In Nightside of Eden we find: Enoch was the source of the Calls or Keys used by Dee and Kelly in their traffic with extraterrestrial entities. It is in fact to Dee that we owe the first account of Choronzon, the Guardian of the Abyss". Page 48 Muller, footnote 37 gives a description of Choronzon which appears to be attributed to Dee - however, it is not Dee. Dee and Kelly were warned about Choronzon by the angel Gabriel in a passage discussing the Enochian language:
Man in his Creation, being made an Innocent, was also authorised and made partaker of the Power and Spirit of God: whereby he not onely did know all things under his Creation and spoke of them properly, naming them as they were: but also was partaker of our presence and society, yea a speaker of the mysteries of God; yea, with God himself: so that in innocency the power of his partakers with God, and us his good Angels, was exalted, and so became holy in the sight of God until that Coronzon (for so is the true name of that mighty Devil) envying his felicity, and perceiving that the substance of his lesser part was frail and unperfect in respect of his pure Esse, began to assail him, and so prevailed: that offending so became accursed in the sight of God; and so lost the Garden of felicity, the judgement of his understanding: but not utterly the favour of God, and was driven forth (as your Scriptures record) unto the Earth which was covered with brambles: where being as dumb, and not able to speak, he began to learn of necessity the Language which thou, E. K. callest Hebrew... Saturday, Aprilis 21. A Meridie, [Anno 1584. Cracoviae]
And this is the one and only mention of Coronzon (possibly Coronzom) in the entire Angelic Conversations. Dee and Kelly certainly had no traffic with him. And the point is this, potently magical as the system may be. it was performed and constructed in an entirely Christian ethos. Dee concludes this sitting with the words: Laudetur, magnificetur et extollatur nomen Jesu Christi in omne evum. Amen.

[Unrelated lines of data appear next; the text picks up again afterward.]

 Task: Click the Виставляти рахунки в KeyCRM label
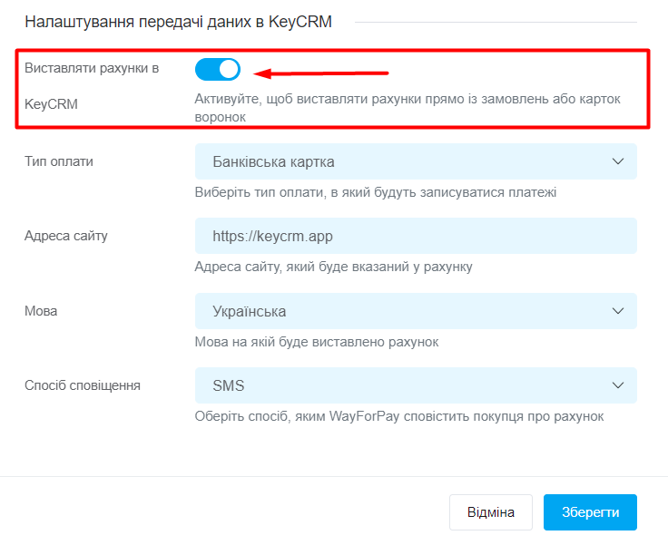[x=92, y=86]
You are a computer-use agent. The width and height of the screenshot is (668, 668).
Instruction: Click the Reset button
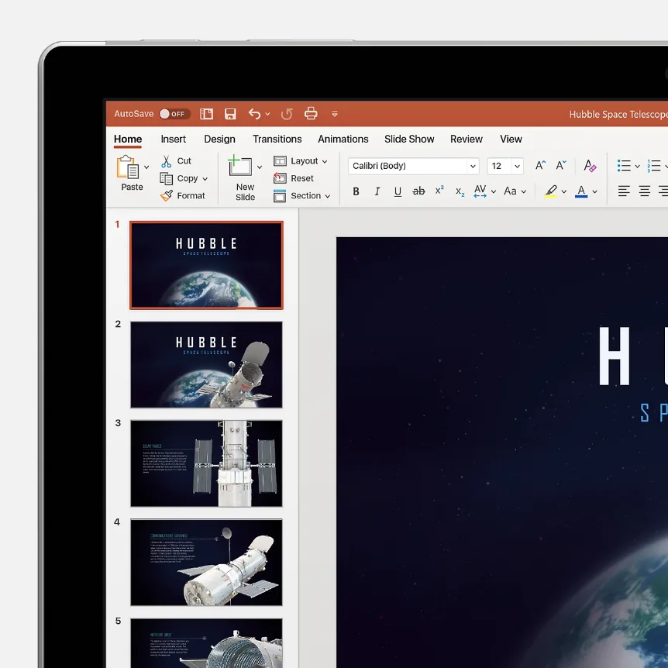[294, 178]
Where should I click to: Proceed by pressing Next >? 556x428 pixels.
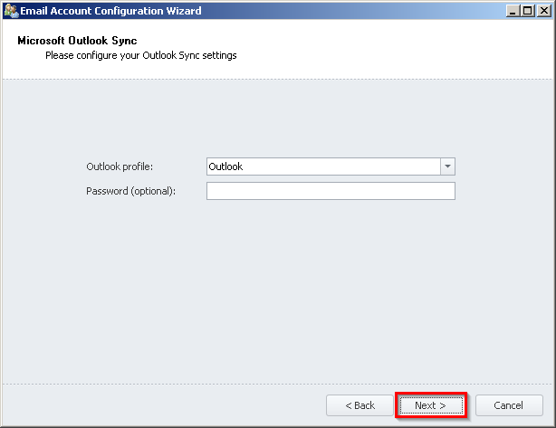pos(430,405)
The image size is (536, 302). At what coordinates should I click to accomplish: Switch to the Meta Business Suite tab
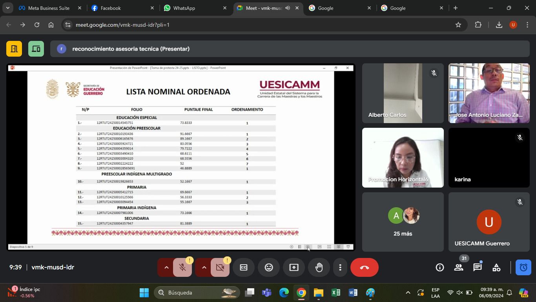[49, 8]
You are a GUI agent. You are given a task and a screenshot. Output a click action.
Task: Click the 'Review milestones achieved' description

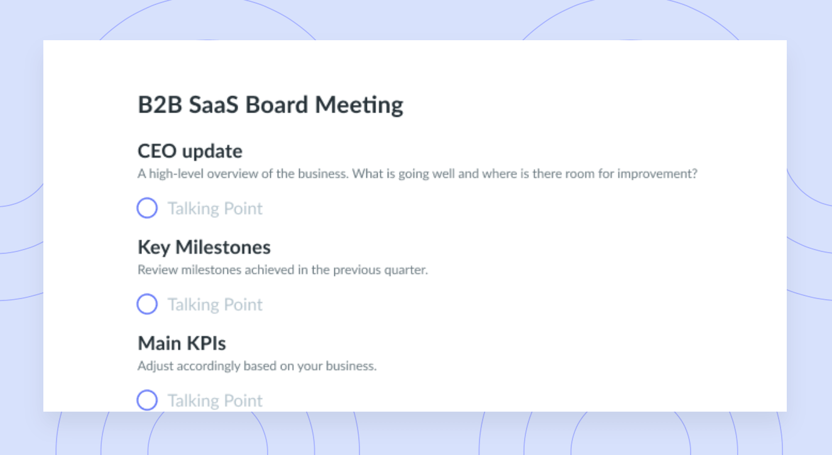coord(283,270)
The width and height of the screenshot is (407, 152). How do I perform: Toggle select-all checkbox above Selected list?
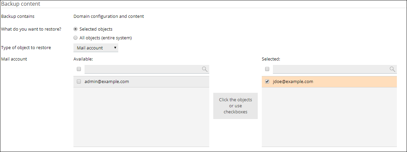click(x=267, y=69)
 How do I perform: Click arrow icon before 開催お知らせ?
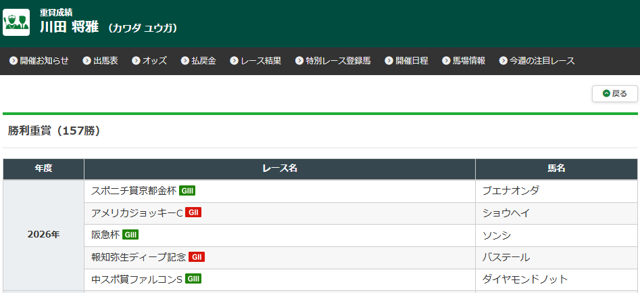[x=14, y=61]
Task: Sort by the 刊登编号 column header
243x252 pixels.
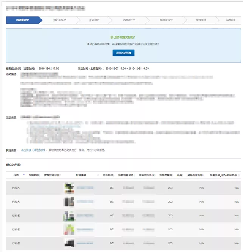Action: click(81, 175)
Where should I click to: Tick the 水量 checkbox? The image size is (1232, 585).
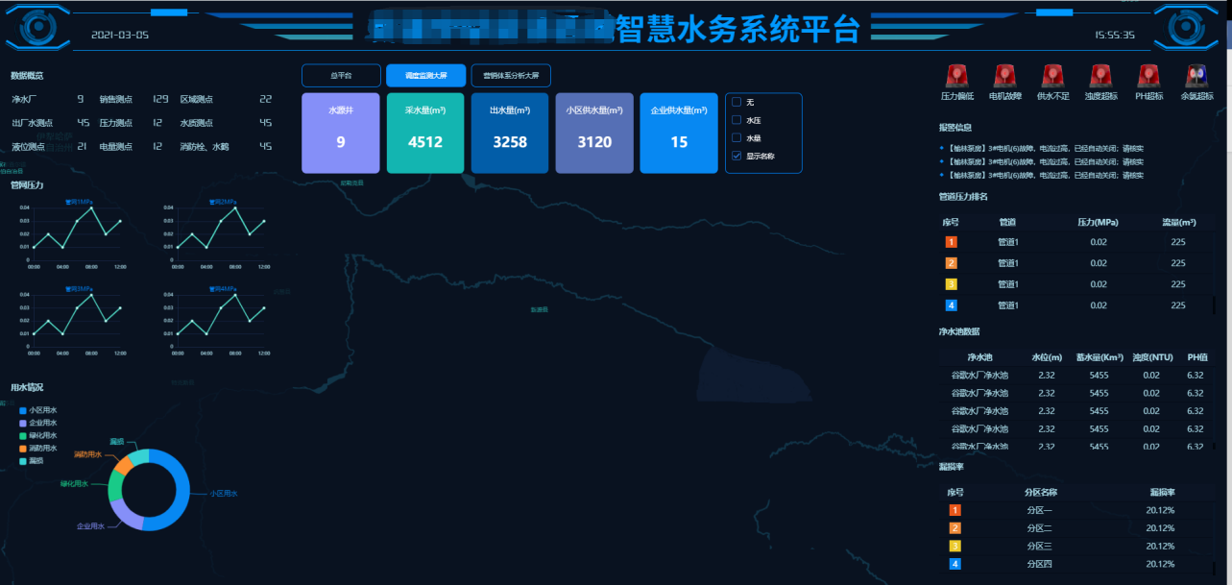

As Peter J. French noted in John Dee, The World of an Elizabethan Magus (RKP, 1972), page 116:
" The importance of prayer as the means of effecting religious magic cannot be over-emphasised. Dee stresses constantly, 'The key of Prayer openeth all things'; and one is struck by the immense piety and the almost continuous state of prayer that inform the spiritual conferences."
The source of that fascinating footnote in Nightside of Eden does not appear to be LIBER 418, I would be very interested to know its origin.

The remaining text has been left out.